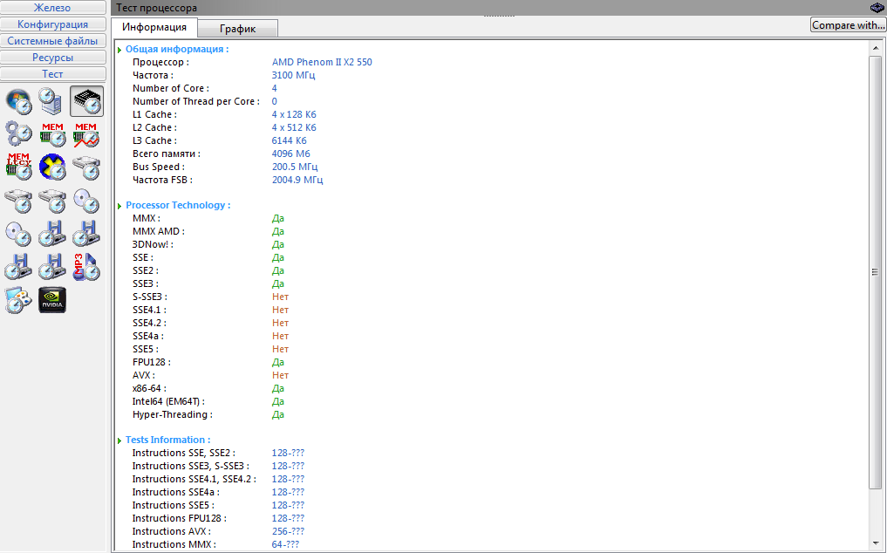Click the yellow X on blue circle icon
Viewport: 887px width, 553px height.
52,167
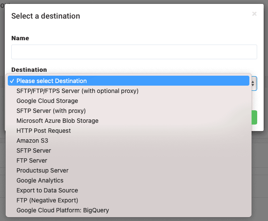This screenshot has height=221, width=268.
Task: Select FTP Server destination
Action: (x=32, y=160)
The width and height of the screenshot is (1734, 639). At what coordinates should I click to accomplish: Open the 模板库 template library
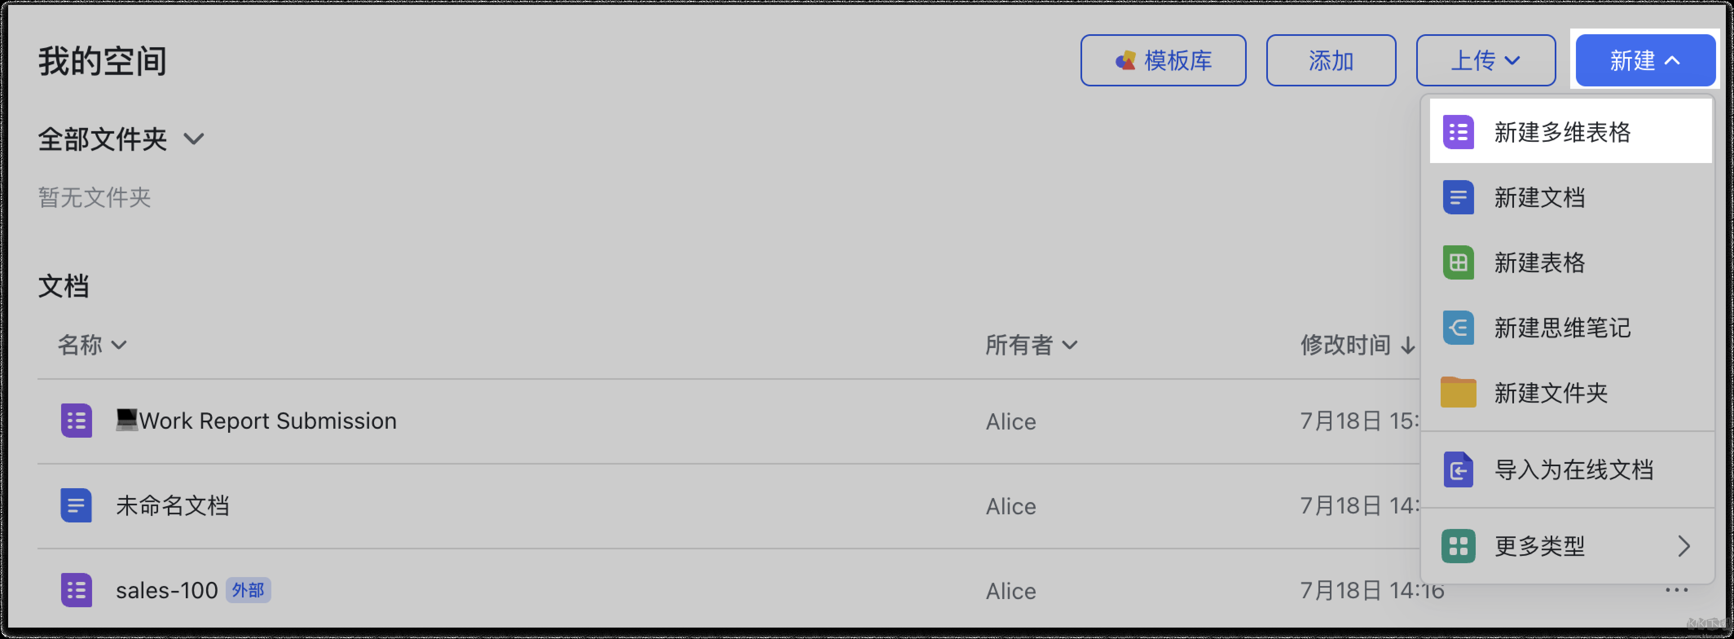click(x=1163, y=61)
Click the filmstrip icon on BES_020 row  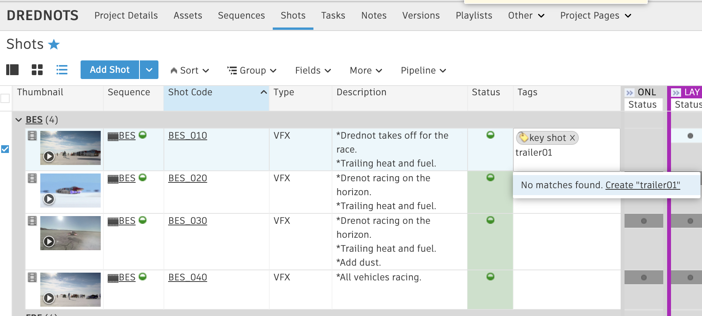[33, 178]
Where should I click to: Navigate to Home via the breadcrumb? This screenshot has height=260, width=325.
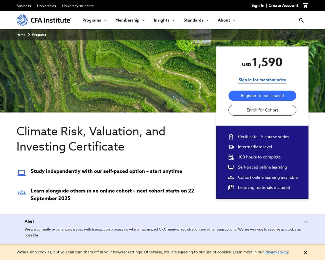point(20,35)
_ _ _ _
• _WHAT YOU ARE ASKED TO DO_
From the line holding "Where should I" to the final line of the data above, give each line again exactly, both ends included, and drop the pictures.

• _FINAL ANSWER_
Where should I click to: Navigate to Home via the breadcrumb? This screenshot has height=260, width=325.
point(20,35)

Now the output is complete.